Actually it's a Republic with democratic tendency.. (America is really more of a Corpocracy at this point though.. ) Still though fair point, and really why would the NSA want that crap anyways? I mean it's not like it'd be all that useful to them for anything..

 

 

They collect many other forms of data that really has no function for them. They are obsessed with hoarding.

[SSL]

If true, the most egregious thing is that the NSA let this bug go unreported and unfixed, potentially allowing (other) criminal organizations to exploit it.

 

Actually it's a Republic with democratic tendency.. (America is really more of a Corpocracy at this point though.. ) Still though fair point, and really why would the NSA want that crap anyways? I mean it's not like it'd be all that useful to them for anything..

 

I'd say it would be pretty useful to get any server using Open SSL to spill the current contents of memory, potentially including the encryption keys.

[gastew15]

If true, the most egregious thing is that the NSA let this bug go unreported and unfixed, potentially allowing (other) criminal organizations to exploit it.

 

 

I'd say it would be pretty useful to get any server using Open SSL to spill the current contents of memory, potentially including the encryption keys.

I meant as in the people who are worried about their information.. Even if they did and I don't support it or anything else, but I really don't think people are as important as they think they are and the government is spending their time doing anything with them.

[SSL]

I meant as in the people who are worried about their information.. Even if they did and I don't support it or anything else, but I really don't think people are as important as they think they are and the government is spending their time doing anything with them.

 

Well you go ahead and keep on thinking that, then.

[gastew15]

Well you go ahead and keep on thinking that, then.

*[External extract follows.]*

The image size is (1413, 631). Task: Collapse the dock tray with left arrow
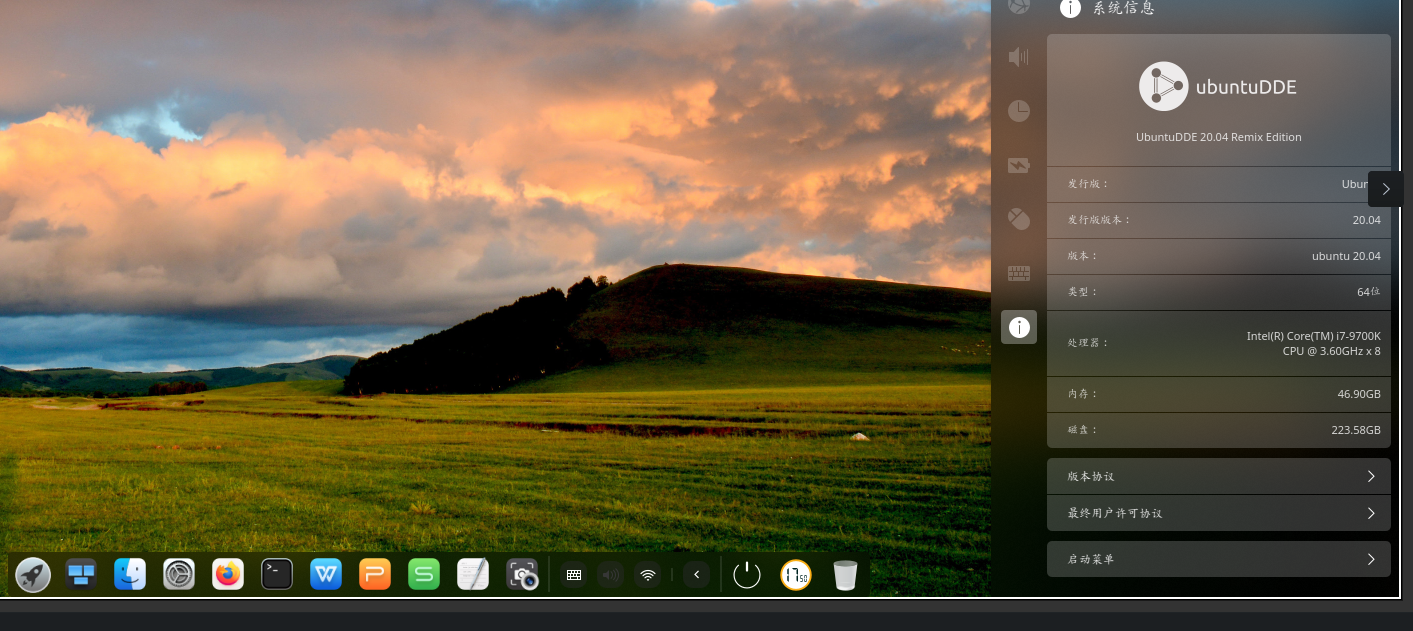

Well more damn power to them I guess. The only thing I'd have on any of these sites that they wouldn't already have is maybe a credit card number and I don't think uncle sam is going to charge my bank account. I really just don't have anything for anyone and most people don't. I have always been curious about what exactly people have that's such classified information.

[Admire]

Im dying from suprise.

 

Listen, Privacy doesn't exist. The NSA will always, always have ways to get our information. Its just the nature of the beast.

 

If you want privacy, go completely off grid. Otherwise, you have to live with it.

[qwertywarrior]

i kinda doubt this

"years" make it seem like they have been doing it since forever

with logs u can see who was abusing it

[Jack.EXE]

the amount of respect I have for the NSA is -1337.

[amintha1992]

TL;DR

 

Of cause they have. Im not surprised no do I care.  

[Murdoch]

If true, the most egregious thing is that the NSA let this bug go unreported and unfixed, potentially allowing (other) criminal organizations to exploit it.

 

 

That's my thoughts exactly.

 

It's pretty clear they have been systematically undermining the Internet's security.